Coder Social home page Coder Social logo

realestdata's Introduction

Realest Data

In order to facilitate the modernization of Realest Estate Crop., we present this project: Realest Data, a modern data platform built ontop of Spark and Jupyter.

Platform

The platform is composed of two main components, a set of ETL jobs and a set of analytics notebooks.

Extract

  • Spark is used for the heavy lifting, performing extracting and transformations on data.

Explore

  • Juypter is used to enable the more technically-savvy to get their hands dirty with the data, either from the raw logs or from a database, in a reproducible and shareabe manner utilizing PySpark as an interface to Spark and Seaborn for visualization.

Setup

Setup

To work on or setup Realest Data, install the following tools according to their respective websites:

There may be some other things that require installaton to get everything working on your own machine, some googling will resolve the majority of these issues, however if that doesn't work. Feel free to create an issue so that this installation guide can be made more universal.

You can check if you have all the tools with:

$ make check

Explore Setup

First we need to install the python dependencies, preferably within a virtualenv.

$ make setup_pyspark

For more information about Seaborn and Jupyter

NOTE: In order to export Notebooks to PDFs, you'll need to install pandoc and TeX as detailed here

Use

Extract

jobs is a SBT project that contains Spark applications written in Scala which operate on some data somewhere and saves the results of those tranformations on that data in another place.

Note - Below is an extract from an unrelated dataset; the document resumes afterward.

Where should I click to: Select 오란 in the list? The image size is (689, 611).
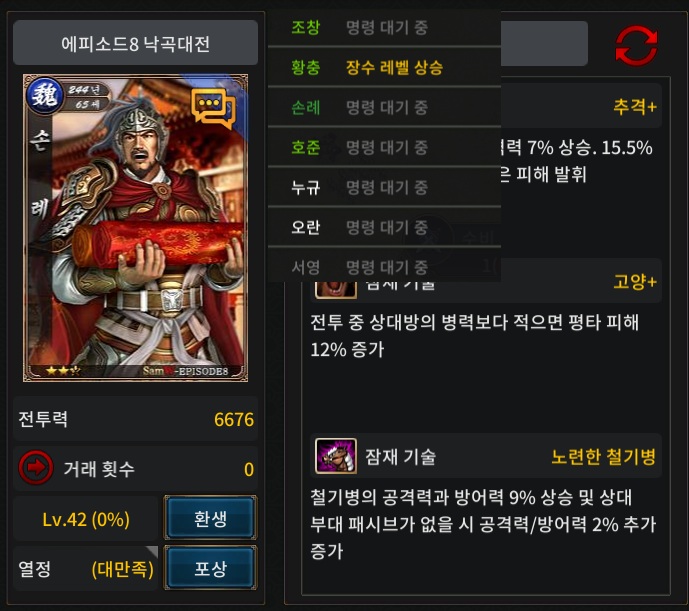click(x=384, y=227)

Submitting a job is as easy as exporting the Master node to send to job to and using submit_job specifying the job (package.class format) you want to submit.

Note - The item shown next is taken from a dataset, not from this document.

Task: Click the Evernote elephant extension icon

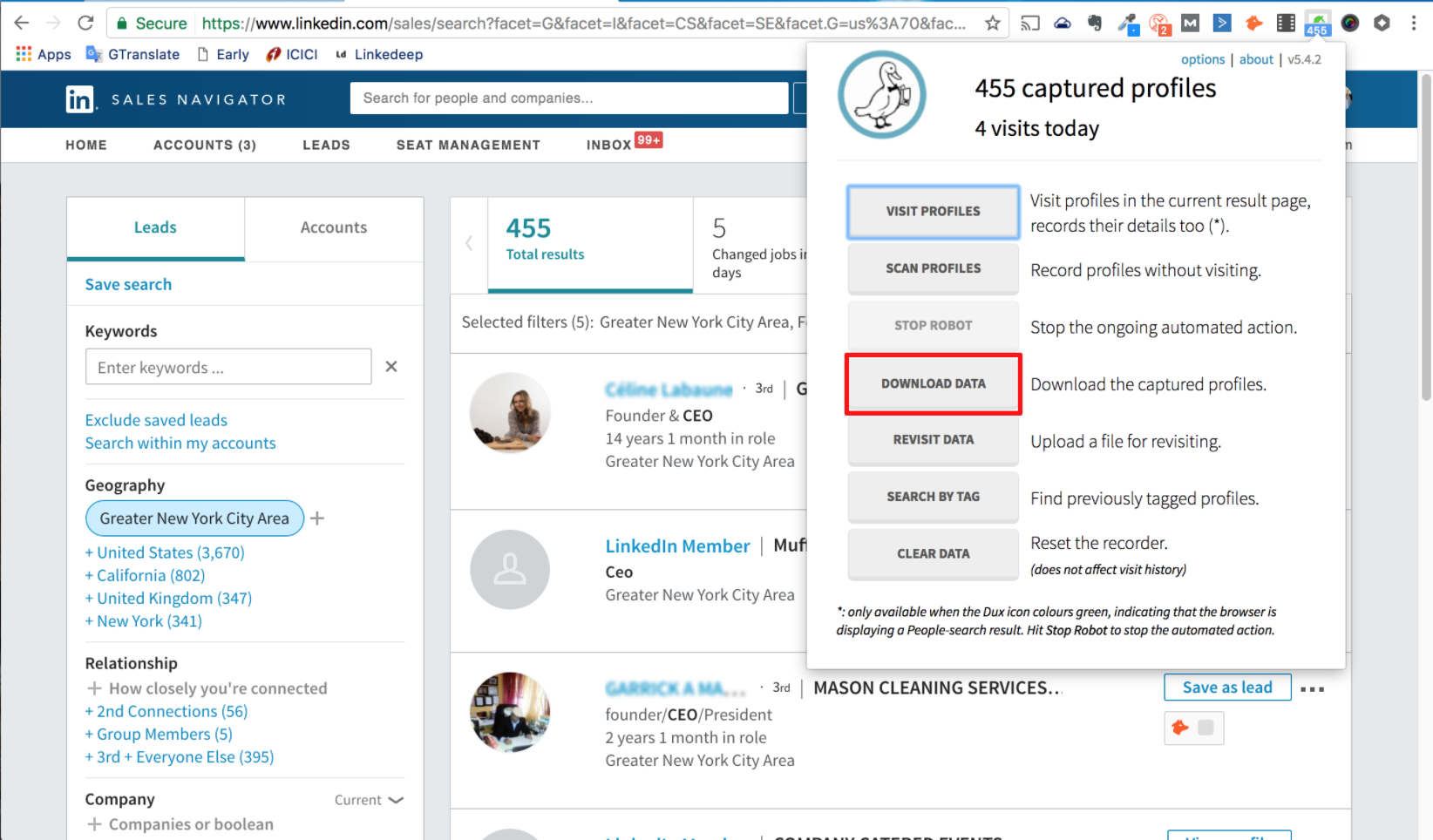Action: [x=1095, y=24]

For example to submit the TestJob to a local cluster (after setting one up of course with make start_local):

$ export SPARK_MASTER=spark://$(hostname):7077
$ make submit_job job=com.realest_estate.TestJob

Remember to teardown the cluser if you're done using it with make kill_local

Explore

notebooks is the place to hold Juypter notebooks, providing an easy, yet powerful environment for manipulating data at any level in an ad-hoc, yet documentable, fashion. Investigations, prototypes, and research can all be performed in Python on top of PySpark and Seaborn. More languages and frameworks can be supported in the future.

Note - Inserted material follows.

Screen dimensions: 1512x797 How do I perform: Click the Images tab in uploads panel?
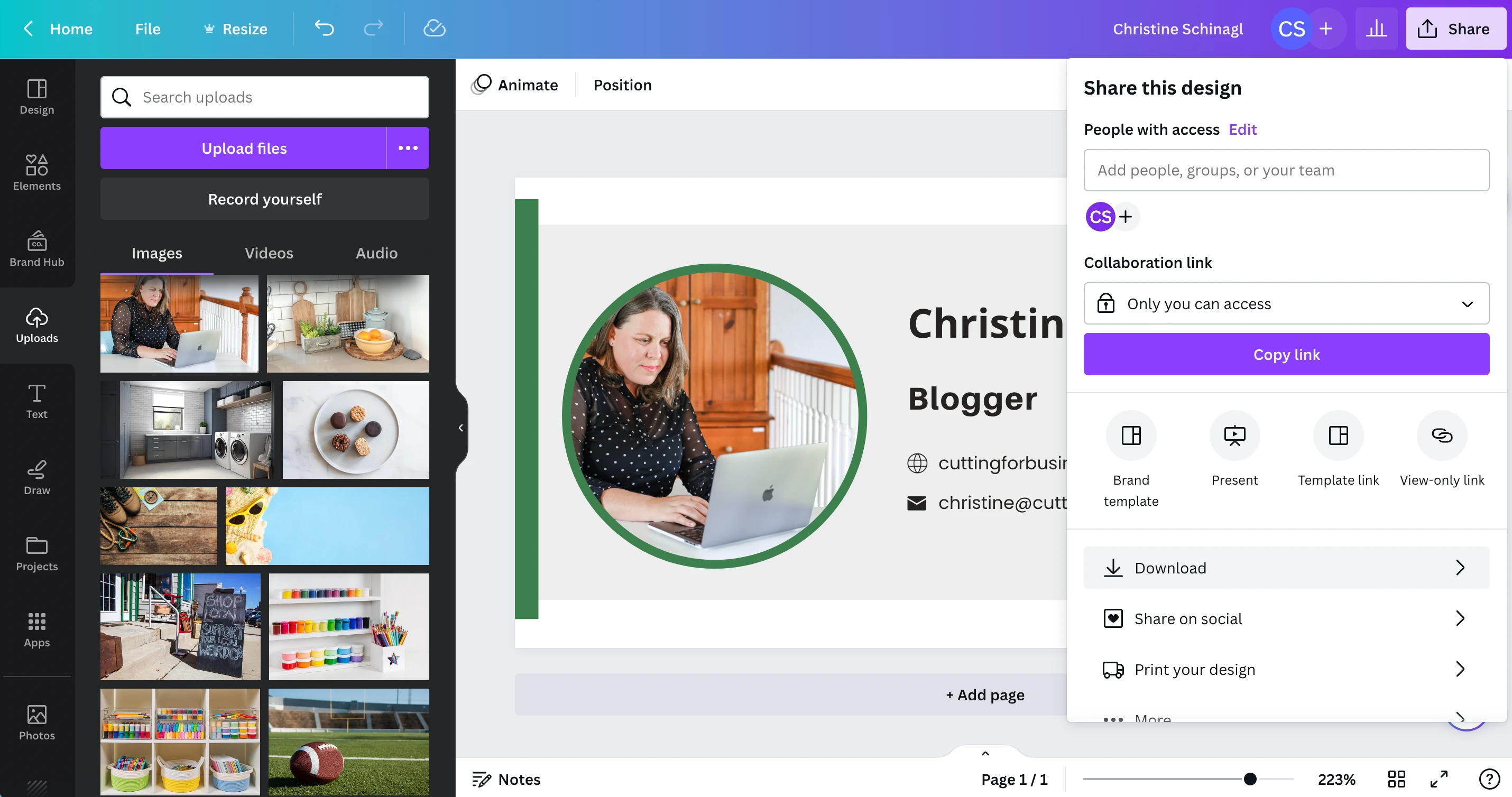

Run which python and ensure that it's pointing to the python with the dependencies you need. If it isn't:

$ export PYSPARK_PYTHON=<path_to_python_exe>

To run a notebook server in a Spark cluser:

$ # export the url of the master node to `SPARK_MASTER`
$ export SPARK_MASTER=spark://<master_hostname>:<master_port>
$ make pyspark

Testing

Jobs

Once everything is installed, to start a local cluster, run a test job, and verify your local setup:

$ make test_local

NOTE: If this is your first time with sbt or spark, this might take a little while as sbt has to download the right versions of itself, Scala, and the project's dependencies. Also, for building the local cluster and tearing it down you may be asked for your password to connect locally to ssh.

Notebooks

If a Spark cluster isn't running, you can do so locally with make start_local. EExport the location of the Master node to SPARK_MASTER and run the Jupyter notebook

$ export SPARK_MASTER=spark://<master_hostname>:<master_port>
$ make pyspark

A Jupyter notebook will open in your browser, opened to the notebooks folder. Select the Test notebook and run it. If everything is cool, no error will be thrown, and you can go about your day.

Example

In fixtures/ you'll find a CSV file called daily_properties. This is the training data of the Housing Prices Kaggle Challenge. In this example, we'll run a job to transform this Data into something that we'll use in a notebook.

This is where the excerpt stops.